According to the article on Arizona's Martin Luther King Jr. holiday, in what year did the Arizona legislature first propose a resolution to create a state MLK holiday?

Quoted text =
* * *
In 1991, the NFL moved Super Bowl XXX from Phoenix to Pasadena after Arizonans vetoed an MLK holiday in a contentious and confusing vote. Afterward, the state had much to prove.
Talking from his office at First Institutional Baptist Church in Phoenix, Dr. Warren H. Stewart remembers well the acrimony and disappointment that followed the defeat of two Arizona ballot propositions in 1990 to create a Martin Luther King Jr. holiday.
“The mood in Arizona was a deep funk after both [propositions] were defeated in 1990,” the pastor says. “For the people who supported it and the business community, it collectively put Arizona in a bad place.”
For many Arizonans – and African Americans in particular – the sustained resistance to an MLK holiday was crushing. For the state’s prospects as a sports and corporate entertainment hub, it proved completely ruinous. In response to the vote, the NFL yanked away a Super Bowl that was to be played in Tempe in 1993 and serve as Arizona’s big debut on the national sporting stage. No Michael Jackson, no Garth Brooks. Those talents, along with an estimated $200 million in economic impact, would flee to Pasadena.
Though Arizona would eventually repair its reputation and host Super Bowl XXX in 1996, it would not be the last time her social policies would run afoul of national sensibilities, and not the last time the threat of a Super Bowl boycott would compel the state to change course.
The push for an MLK holiday in Arizona was launched long before its dramatic intersection with the Super Bowl in 1990 – and from the beginning, it had the uncanny power to divide Arizonans. The Arizona legislature’s first resolution to create a state MLK holiday was proposed in 1972, four years after King’s assassination, where it died in committee.
* * *
Data shown =
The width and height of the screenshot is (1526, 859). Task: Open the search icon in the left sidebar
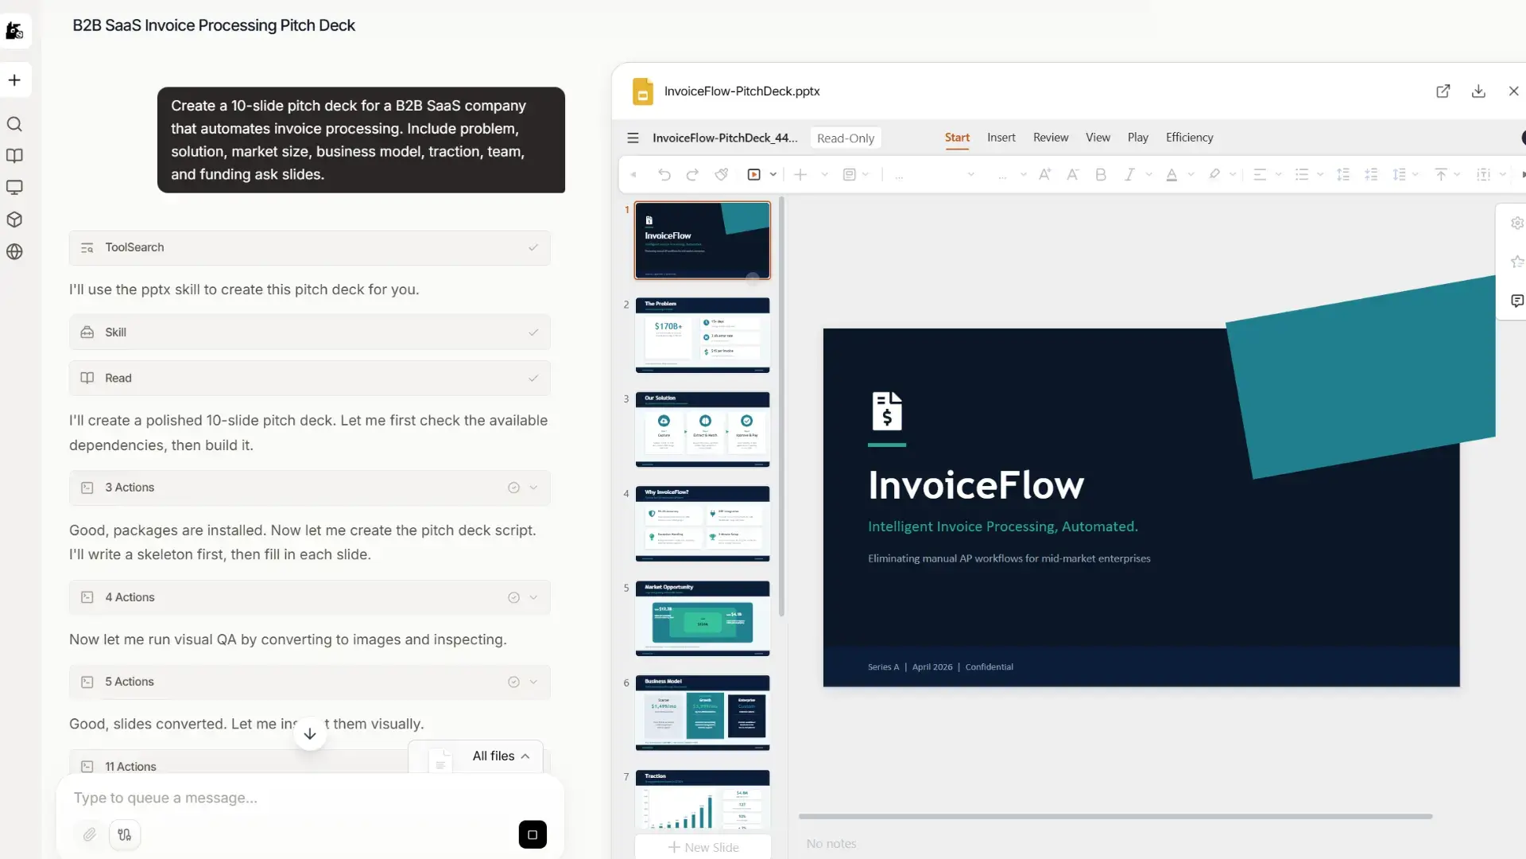15,124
* * *
Solution to this problem = 1972